** Problem description **
In the passage below about Ban and the U.N., which group represents developing-world opinion in the U.N.?

At the time, I asked officials at human rights organizations, U.N. ambassadors, and members of the U.N. Secretariat about the Juul memo. Few disagreed with her assessment. A peacekeeping official pointed out that Ban had insisted on behind-the-scenes diplomacy in Sri Lanka even as the government was killing thousands of civilians in its campaign to erase the brutal insurgency of the Tamil Tigers: "We're doing everything we can to avoid saying anything at all about it. That's been our line on practically everything. The SG is clear that his final consideration is going to be the political costs of whether he should or shouldn't speak." That's a very real calculation every secretary-general must make. But, he added, "There's no sense that the deliberations include, 'What should we do?'"
For all that, there was no chance that Barack Obama's administration would seek to deny a second term to the most pro-American SG in recent memory, if not ever. An administration official with whom I spoke said that though Susan Rice, the current U.S. ambassador in Turtle Bay, was disappointed with Ban's muted voice, the two worked well together and in any case it was too early to think about a new term. Certainly there was no reason to believe that China, which views the U.N. more as obstacle than instrument, was unhappy with Ban. A prominent Asian ambassador told me that he thought expectations for Ban had been set unfairly high, and he could detect little dissatisfaction in the 118-member Non-Aligned Movement, which represents developing-world opinion in the U.N.

** Recorded information **
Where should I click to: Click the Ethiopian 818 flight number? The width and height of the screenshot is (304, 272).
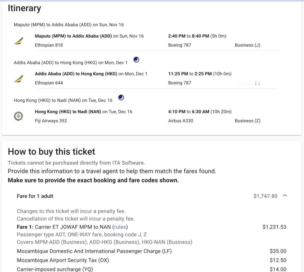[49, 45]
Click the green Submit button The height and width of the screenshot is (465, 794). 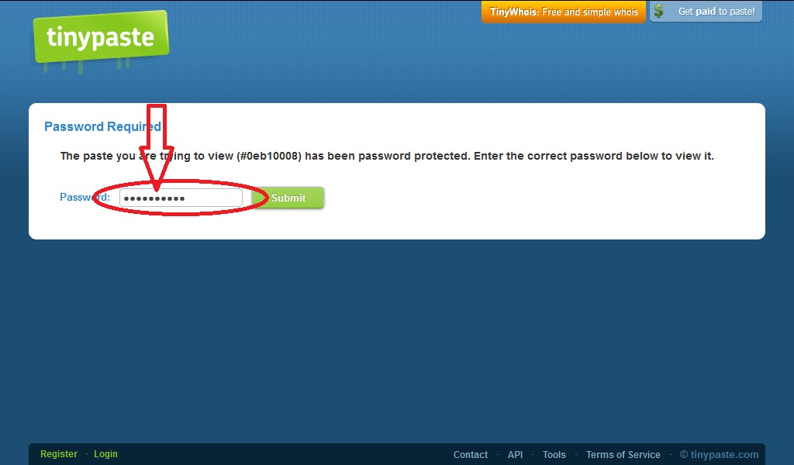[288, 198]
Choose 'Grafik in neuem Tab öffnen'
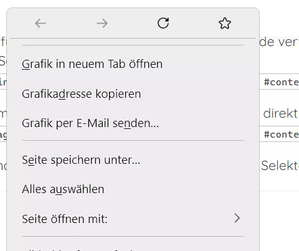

** Result of this task **
The 118-member Non-Aligned Movement.